**What to do**:
Please restate, word for word, the lines below that begin at the one with "利用料金 (579, 867)" and end at the one with "設備紹介 (579, 893)". Leave out all other lines.
====== Source information
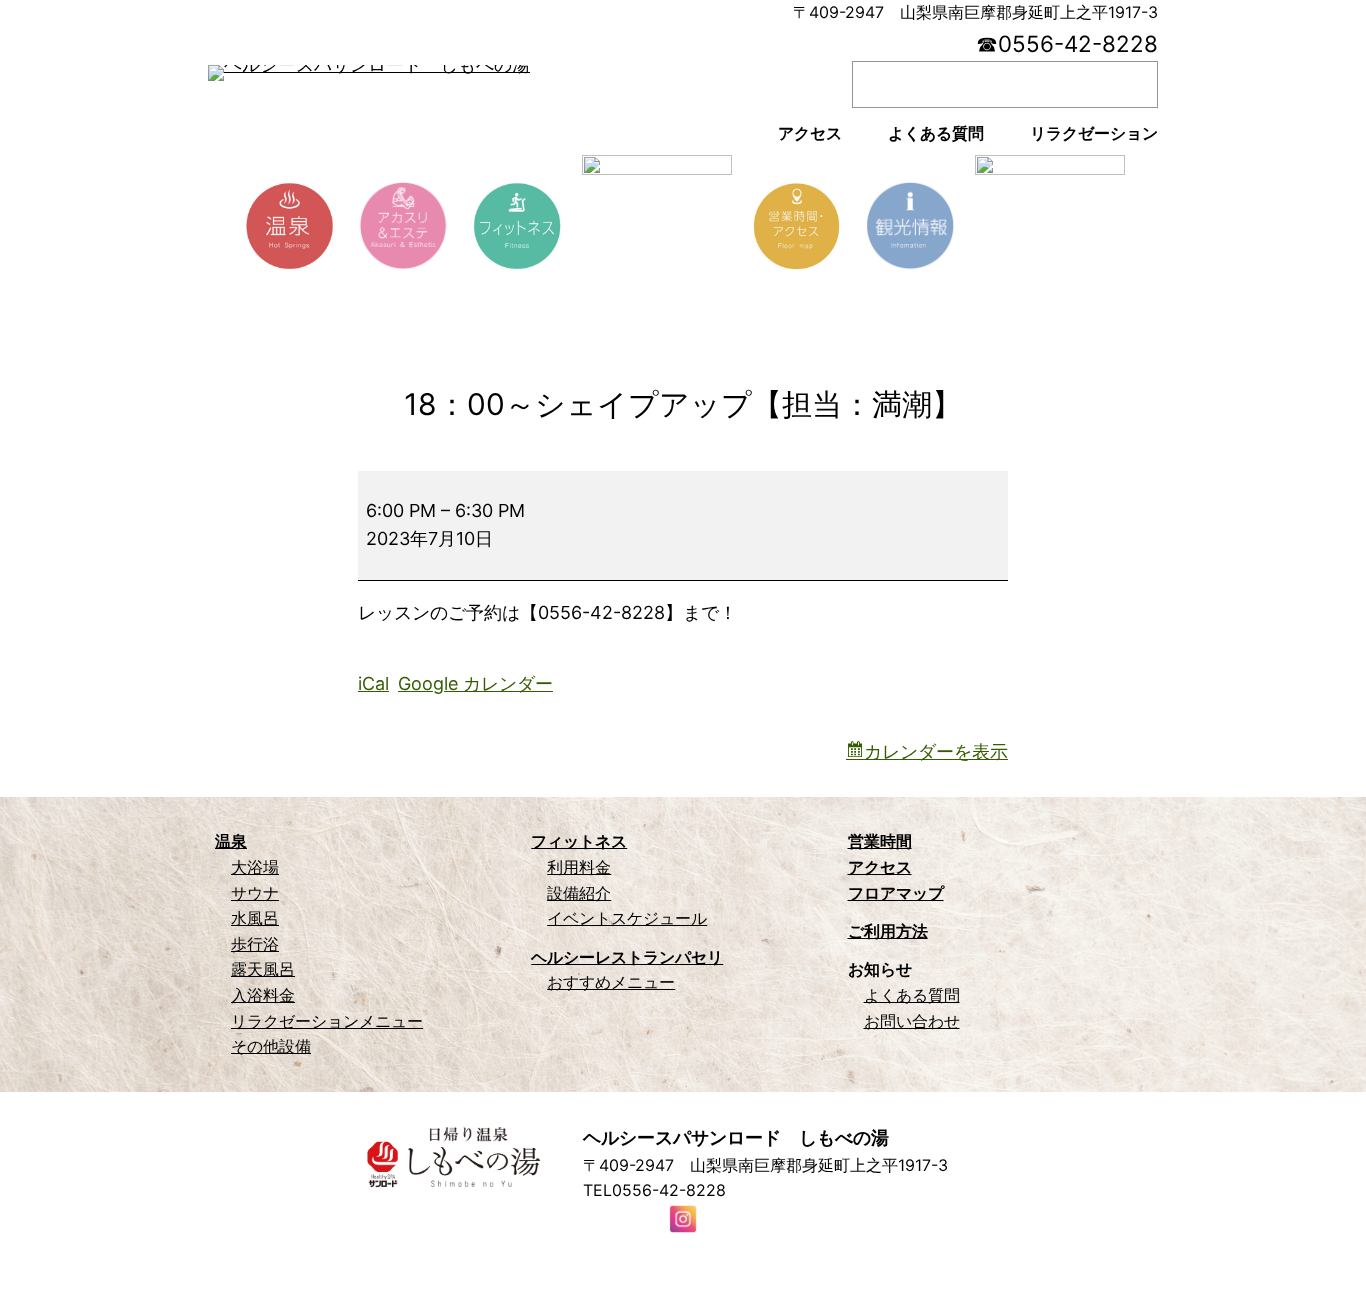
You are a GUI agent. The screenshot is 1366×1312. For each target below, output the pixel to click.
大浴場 (255, 867)
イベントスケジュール (627, 918)
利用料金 (579, 867)
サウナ (255, 893)
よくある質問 (912, 995)
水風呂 (255, 918)
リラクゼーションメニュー (327, 1021)
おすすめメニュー (611, 982)
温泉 (231, 841)
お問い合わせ (912, 1021)
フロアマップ (896, 893)
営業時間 (880, 841)
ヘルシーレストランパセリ (627, 957)
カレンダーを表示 (936, 751)
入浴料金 (263, 995)
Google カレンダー (475, 683)
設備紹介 (579, 893)
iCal (373, 683)
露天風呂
============
**Exercise result**:
利用料金 (579, 867)
サウナ (255, 893)
よくある質問 (912, 995)
水風呂 (255, 918)
リラクゼーションメニュー (327, 1021)
おすすめメニュー (611, 982)
温泉 (231, 841)
お問い合わせ (912, 1021)
フロアマップ (896, 893)
営業時間 (880, 841)
ヘルシーレストランパセリ (627, 957)
カレンダーを表示 (936, 751)
入浴料金 (263, 995)
Google カレンダー (475, 683)
設備紹介 (579, 893)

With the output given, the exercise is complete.